Identification of key functionalization species in the Cp*Ir(iii)-catalyzed-ortho halogenation of benzamides

Abstract

Cp*Ir(III) complexes have been shown to be effective for the halogenation of N,N-diisopropylbenzamides with N-halosuccinimide as a suitable halogen source. The optimized conditions for the iodination reaction consist of 0.5 mol% [Cp*IrCl₂]₂ in 1,2-dichloroethane at 60 °C for 1 h to form a variety of iodinated benzamides in high yields. Increasing the catalyst loading to 6 mol% and the time to 4 h enabled the bromination reaction of the same substrates. Reactivity was not observed for the chlorination of these substrates. A variety of functional groups on the para-position of the benzamide were well tolerated.
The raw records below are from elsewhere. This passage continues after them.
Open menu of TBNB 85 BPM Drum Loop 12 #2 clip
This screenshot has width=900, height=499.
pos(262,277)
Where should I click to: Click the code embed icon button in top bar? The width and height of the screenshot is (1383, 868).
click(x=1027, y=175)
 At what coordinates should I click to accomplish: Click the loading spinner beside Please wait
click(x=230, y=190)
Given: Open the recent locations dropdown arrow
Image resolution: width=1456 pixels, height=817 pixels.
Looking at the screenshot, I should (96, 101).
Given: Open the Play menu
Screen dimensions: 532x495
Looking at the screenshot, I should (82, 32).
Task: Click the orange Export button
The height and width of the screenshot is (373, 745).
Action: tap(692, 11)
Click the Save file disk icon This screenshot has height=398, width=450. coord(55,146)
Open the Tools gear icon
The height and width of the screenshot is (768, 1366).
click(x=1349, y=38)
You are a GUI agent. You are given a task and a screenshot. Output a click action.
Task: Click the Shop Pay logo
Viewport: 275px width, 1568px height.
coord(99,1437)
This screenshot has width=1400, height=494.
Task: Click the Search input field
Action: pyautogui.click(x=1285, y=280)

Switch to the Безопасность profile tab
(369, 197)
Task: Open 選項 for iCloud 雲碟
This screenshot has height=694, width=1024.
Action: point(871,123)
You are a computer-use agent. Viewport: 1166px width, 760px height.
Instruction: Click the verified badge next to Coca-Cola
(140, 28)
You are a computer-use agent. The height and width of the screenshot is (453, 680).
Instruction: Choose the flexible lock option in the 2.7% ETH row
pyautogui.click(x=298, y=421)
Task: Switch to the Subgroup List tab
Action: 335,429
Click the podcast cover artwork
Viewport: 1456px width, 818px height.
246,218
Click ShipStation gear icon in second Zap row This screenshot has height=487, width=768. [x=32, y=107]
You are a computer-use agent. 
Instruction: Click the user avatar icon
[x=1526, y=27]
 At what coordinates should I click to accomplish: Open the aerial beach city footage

Kinetic studies showed the reaction dependence is first order in iridium, positive order in benzamide, and zero order in N-iodosuccinimide. A KIE of 2.5 was obtained from an independent H/D kinetic isotope effect study. Computational studies (DFT-BP3PW91) indicate that a CMD mechanism is more likely than an oxidative addition pathway for the C–H bond activation step. The calculated functionalization step involves an Ir(V) species that is the result of oxidative addition of acetate hypoiodite that is generated in situ from N-iodosuccinimide and acetic acid.